# PROBLEM REQUIREMENTS
Could you please output only the lines from the one holding "Click the ep478828025my tracking number text" through the end of the listing below, exactly as written and without pictures?
··· DATA TO USE
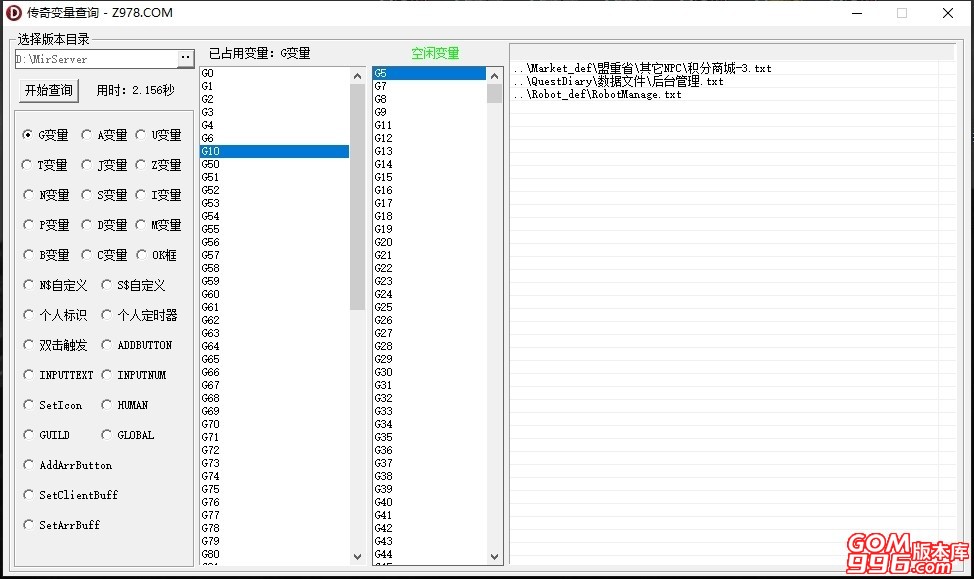Image resolution: width=974 pixels, height=579 pixels.
Task: Click the free variables list scrollbar thumb
Action: point(494,94)
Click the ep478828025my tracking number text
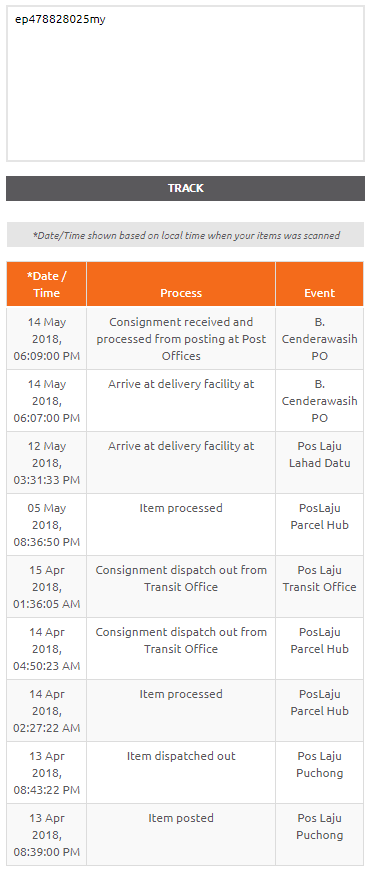 [60, 20]
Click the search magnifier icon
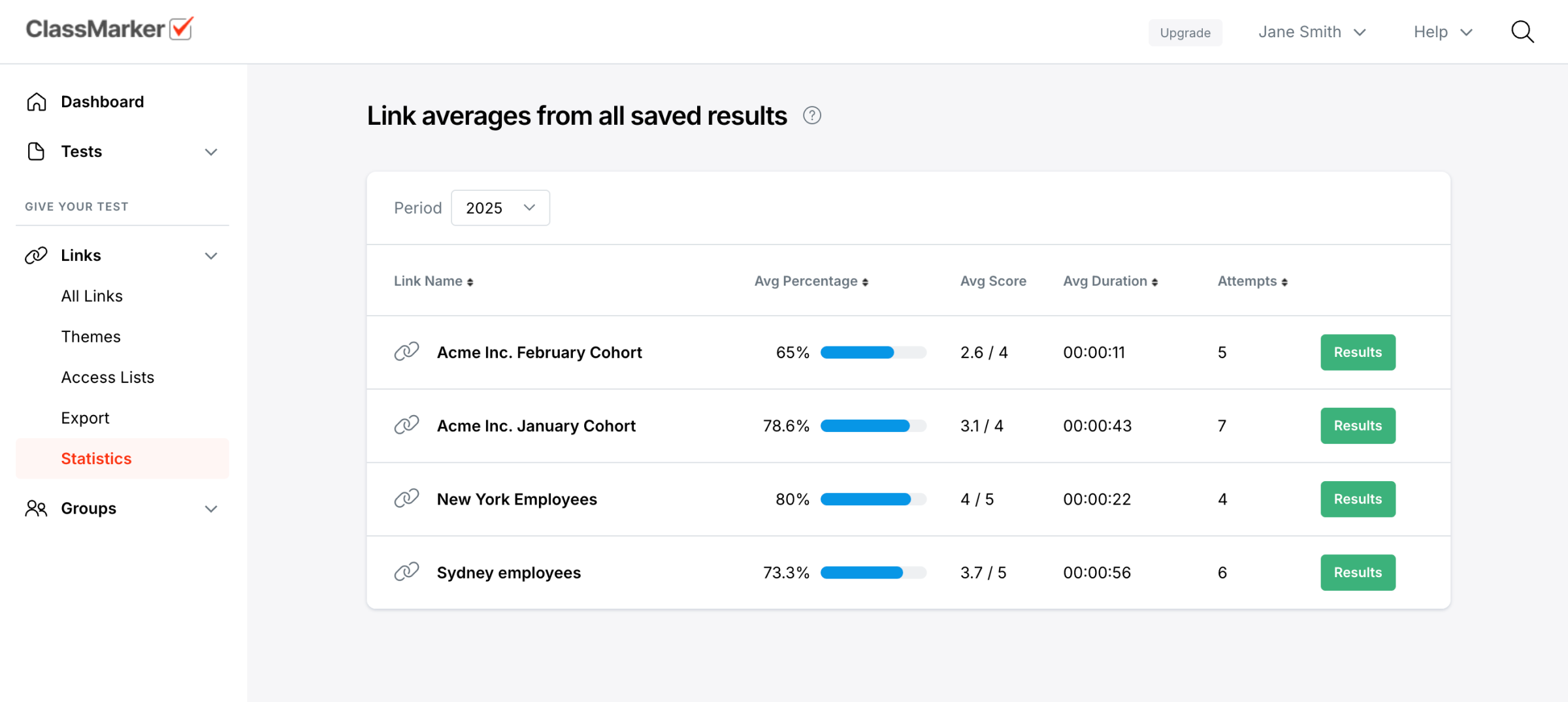The image size is (1568, 702). 1522,31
······
# RESPONSE AREA
Click the ep478828025my tracking number text
 [60, 20]
Click the search magnifier icon
The image size is (1568, 702). 1522,31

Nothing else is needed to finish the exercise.